I reconnected with a guy I'd known in high school who was recently out of jail for selling drugs.  I'd liked him in school and thought perhaps we could rekindle something.  We couldn't, but it required sex to determine that.

I dated a few guys from work.  One was a great guy who had a girlfriend back home.  The reality was, I didn't date him because he wouldn't date me.  He was faithful to his girl, a genuine good guy, but I told myself we were dating.  And I hoped I could lure him away from her.

The other fellow was a confessed, practicing alcoholic, but I didn't mind. He was someone to be with when I was lonely. Meaningless, empty sex.

One man I dated as a challenge. A friend told me that she could get him into bed before I could.  He was 32 years old, married, and the father of a two year old.  I took up the challenge, and won.  What a lousy prize!  He was the biggest pig of all, a mechanic with a garage full of pornography and no shame in the way he spoke to me or about me to others.  He humiliated me often by 'bragging' on our sexual adventures as I stood there.  It wasn't any challenge at all to get him to bed, but I fell for it all the same. He was a philandering pig and I his accomplice.  Once again, I was willingly participating.  In the end, his wife found out and he divorced.  More shame. I was to blame, at least partly, for the break-up of a family.

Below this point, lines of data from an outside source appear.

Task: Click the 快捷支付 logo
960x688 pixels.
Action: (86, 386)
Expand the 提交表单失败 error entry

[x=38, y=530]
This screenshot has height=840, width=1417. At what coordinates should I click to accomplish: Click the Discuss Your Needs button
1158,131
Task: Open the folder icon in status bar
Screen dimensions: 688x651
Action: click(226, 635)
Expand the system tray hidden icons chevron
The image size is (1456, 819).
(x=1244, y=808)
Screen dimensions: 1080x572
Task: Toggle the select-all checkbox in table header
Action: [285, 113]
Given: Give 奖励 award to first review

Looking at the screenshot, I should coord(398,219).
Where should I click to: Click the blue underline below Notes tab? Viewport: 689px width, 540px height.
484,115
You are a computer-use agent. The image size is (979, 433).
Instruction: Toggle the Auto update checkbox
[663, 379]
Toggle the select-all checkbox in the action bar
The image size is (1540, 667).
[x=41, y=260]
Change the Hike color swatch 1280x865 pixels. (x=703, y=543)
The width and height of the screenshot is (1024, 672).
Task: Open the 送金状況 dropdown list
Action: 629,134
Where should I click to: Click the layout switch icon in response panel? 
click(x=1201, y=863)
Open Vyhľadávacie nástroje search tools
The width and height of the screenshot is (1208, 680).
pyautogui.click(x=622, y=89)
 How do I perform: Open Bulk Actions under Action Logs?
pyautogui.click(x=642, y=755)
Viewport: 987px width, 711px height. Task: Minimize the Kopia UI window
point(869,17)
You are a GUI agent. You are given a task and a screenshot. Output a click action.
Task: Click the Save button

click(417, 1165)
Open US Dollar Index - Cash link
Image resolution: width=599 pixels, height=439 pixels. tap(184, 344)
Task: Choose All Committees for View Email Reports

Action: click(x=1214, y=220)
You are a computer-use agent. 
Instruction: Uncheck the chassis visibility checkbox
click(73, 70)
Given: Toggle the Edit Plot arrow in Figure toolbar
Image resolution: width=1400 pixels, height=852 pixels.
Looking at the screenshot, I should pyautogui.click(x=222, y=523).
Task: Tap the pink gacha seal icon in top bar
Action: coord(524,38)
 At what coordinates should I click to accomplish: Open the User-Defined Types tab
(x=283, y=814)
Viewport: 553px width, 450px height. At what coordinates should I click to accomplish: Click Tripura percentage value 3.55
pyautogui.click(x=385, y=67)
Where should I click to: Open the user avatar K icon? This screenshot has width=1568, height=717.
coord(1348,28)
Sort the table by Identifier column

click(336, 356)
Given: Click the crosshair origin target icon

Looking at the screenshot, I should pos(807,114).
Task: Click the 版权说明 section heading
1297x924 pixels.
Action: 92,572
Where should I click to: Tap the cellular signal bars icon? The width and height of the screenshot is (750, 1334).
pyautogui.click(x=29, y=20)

I slept with another mechanic when I needed my car fixed. I was living cheaply, smoking away most of my earnings and barely managing to survive.  But I still wasn't ready to do anything different. I was still grasping at what I thought would fulfill.

My life at that point had been greatly informed by lewd Jackie Collins novels which painted a vivid picture of the need for a young woman to be a confident 'bi%$*' and a distorted 1980's entertainment industry and I was pursuing that dream for all I was worth.

1 comment:

  1. Love you so much, Sis. Amazing how even our environment/people around us can speak lies into our lives... And we believe them!